Another relatively recent find that's interesting is that it seems like a quality mail provided perfectly sufficient protection against puncture, whether by arrows or spears, which is probably why bodkin arrows in the west and other exotic weapons in the east came into use at all in later periods.
Mail armour provided an effective defence against slashing blows by an edged weapon and penetration by thrusting and piercing weapons; in fact the Royal Armoury at Leeds concluded that "... it is almost impossible to penetrate using any conventional medieval weapon..."
http://en.wikipedia.org/wiki/Mail_(armour)#Effectiveness
Even some of the ancient Roman mail, alternating between riveted and solid rings in double lines, is thought to have easily rivalled that of medieval counterparts according to metallurgic findings, though blunt trauma is an entirely different matter, of course, which is likely why they came up with lorica segmentata, thought to absorb and distribute shock with less concussion than later periods' plate armours.

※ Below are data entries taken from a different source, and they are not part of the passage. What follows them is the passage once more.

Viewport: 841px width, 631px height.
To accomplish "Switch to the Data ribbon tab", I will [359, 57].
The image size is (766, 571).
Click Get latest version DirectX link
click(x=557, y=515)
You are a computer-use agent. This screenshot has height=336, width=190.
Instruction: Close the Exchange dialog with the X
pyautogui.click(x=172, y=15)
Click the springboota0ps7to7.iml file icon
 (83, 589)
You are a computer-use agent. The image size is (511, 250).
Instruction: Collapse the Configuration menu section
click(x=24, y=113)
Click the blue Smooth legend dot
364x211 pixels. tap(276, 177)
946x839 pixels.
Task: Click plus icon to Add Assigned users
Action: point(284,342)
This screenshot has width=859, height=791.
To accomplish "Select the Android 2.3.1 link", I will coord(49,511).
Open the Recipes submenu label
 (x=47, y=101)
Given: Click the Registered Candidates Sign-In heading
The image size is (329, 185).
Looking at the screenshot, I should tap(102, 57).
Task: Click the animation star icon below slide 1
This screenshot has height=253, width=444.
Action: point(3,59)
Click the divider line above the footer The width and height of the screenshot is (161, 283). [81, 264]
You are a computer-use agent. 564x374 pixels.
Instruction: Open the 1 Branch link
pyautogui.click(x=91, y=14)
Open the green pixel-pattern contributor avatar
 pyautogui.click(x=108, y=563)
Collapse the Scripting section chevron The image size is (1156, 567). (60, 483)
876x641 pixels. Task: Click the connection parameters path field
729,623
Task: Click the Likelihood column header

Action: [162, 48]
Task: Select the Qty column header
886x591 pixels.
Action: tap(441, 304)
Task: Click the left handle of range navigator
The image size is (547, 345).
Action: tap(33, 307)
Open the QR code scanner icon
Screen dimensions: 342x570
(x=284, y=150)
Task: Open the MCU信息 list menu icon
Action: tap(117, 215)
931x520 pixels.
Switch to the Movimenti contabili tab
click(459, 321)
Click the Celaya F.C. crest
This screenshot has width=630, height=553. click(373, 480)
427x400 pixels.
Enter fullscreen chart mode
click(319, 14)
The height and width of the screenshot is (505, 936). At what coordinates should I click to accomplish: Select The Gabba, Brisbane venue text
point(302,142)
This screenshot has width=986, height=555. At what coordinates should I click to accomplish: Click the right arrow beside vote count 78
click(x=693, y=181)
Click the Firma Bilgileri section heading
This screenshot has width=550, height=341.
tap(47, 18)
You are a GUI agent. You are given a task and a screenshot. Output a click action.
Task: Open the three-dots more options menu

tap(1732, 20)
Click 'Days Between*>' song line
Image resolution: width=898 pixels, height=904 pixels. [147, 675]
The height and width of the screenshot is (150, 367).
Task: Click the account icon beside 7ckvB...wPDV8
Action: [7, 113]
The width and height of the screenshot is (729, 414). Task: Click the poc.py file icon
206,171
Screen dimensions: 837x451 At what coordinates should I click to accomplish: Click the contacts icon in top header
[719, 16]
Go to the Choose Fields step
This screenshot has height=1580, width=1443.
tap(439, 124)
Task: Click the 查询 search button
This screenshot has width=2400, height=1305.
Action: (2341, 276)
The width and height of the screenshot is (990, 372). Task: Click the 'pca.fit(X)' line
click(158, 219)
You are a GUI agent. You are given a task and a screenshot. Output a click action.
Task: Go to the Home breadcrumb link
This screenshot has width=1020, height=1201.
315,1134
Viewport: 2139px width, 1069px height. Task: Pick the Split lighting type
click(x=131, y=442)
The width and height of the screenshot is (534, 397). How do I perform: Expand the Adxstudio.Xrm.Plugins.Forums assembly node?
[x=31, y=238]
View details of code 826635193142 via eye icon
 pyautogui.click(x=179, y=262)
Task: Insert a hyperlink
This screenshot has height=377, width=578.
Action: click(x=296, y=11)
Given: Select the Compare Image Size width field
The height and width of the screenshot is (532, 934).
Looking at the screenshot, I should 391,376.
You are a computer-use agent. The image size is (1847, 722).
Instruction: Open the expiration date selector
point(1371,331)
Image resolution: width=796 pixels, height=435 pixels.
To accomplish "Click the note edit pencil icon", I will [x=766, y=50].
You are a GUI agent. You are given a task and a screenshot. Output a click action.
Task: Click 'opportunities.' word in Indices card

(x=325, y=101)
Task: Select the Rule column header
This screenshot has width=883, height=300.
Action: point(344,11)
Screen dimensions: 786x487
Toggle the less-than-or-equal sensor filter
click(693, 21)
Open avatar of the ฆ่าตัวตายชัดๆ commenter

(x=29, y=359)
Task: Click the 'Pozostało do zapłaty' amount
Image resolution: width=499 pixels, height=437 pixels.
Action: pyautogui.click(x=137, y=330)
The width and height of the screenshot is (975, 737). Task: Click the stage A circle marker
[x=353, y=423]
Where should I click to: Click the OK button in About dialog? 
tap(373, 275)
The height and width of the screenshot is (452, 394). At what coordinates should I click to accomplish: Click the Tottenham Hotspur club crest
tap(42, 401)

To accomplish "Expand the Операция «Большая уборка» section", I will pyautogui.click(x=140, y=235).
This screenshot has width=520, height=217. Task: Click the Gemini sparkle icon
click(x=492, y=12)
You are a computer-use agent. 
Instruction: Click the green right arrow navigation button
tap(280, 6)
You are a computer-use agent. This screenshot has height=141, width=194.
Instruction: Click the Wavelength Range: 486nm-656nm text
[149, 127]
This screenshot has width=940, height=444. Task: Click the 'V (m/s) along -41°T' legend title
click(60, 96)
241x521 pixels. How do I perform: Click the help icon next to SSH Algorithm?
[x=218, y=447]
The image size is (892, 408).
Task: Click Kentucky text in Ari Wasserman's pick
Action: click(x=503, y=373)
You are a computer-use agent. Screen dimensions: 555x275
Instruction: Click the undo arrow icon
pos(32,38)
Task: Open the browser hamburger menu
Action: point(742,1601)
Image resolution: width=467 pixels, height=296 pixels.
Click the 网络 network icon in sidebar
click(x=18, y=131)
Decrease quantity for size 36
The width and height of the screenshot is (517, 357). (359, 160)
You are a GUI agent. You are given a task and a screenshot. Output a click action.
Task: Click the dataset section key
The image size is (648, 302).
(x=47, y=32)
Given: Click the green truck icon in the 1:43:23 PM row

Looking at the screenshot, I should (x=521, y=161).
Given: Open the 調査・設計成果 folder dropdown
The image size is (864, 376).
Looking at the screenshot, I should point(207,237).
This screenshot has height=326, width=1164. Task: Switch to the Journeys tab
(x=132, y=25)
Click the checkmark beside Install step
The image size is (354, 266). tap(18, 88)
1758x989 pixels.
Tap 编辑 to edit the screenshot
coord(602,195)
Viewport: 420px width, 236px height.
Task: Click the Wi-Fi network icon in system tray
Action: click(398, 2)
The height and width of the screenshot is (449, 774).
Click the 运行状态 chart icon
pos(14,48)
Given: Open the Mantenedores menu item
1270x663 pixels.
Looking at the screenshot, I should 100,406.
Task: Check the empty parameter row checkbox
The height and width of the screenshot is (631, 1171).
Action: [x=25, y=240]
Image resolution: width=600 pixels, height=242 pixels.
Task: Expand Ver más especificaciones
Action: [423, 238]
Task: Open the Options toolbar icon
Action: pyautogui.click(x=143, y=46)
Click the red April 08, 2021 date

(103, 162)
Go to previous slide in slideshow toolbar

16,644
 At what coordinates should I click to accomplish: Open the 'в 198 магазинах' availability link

Hollywood and fantasy genres have produced immense amounts of bullshit to understate the level of protection armour in the old world provided.
Even the leather cuirass of the classical antiquity might have provided relatively good protection. There are still ongoing experiments to recreate such armour produced in their period's methods and so far the results aren't exactly anything like popular culture would have you believe, ie. "one slash or thrust and you're gone".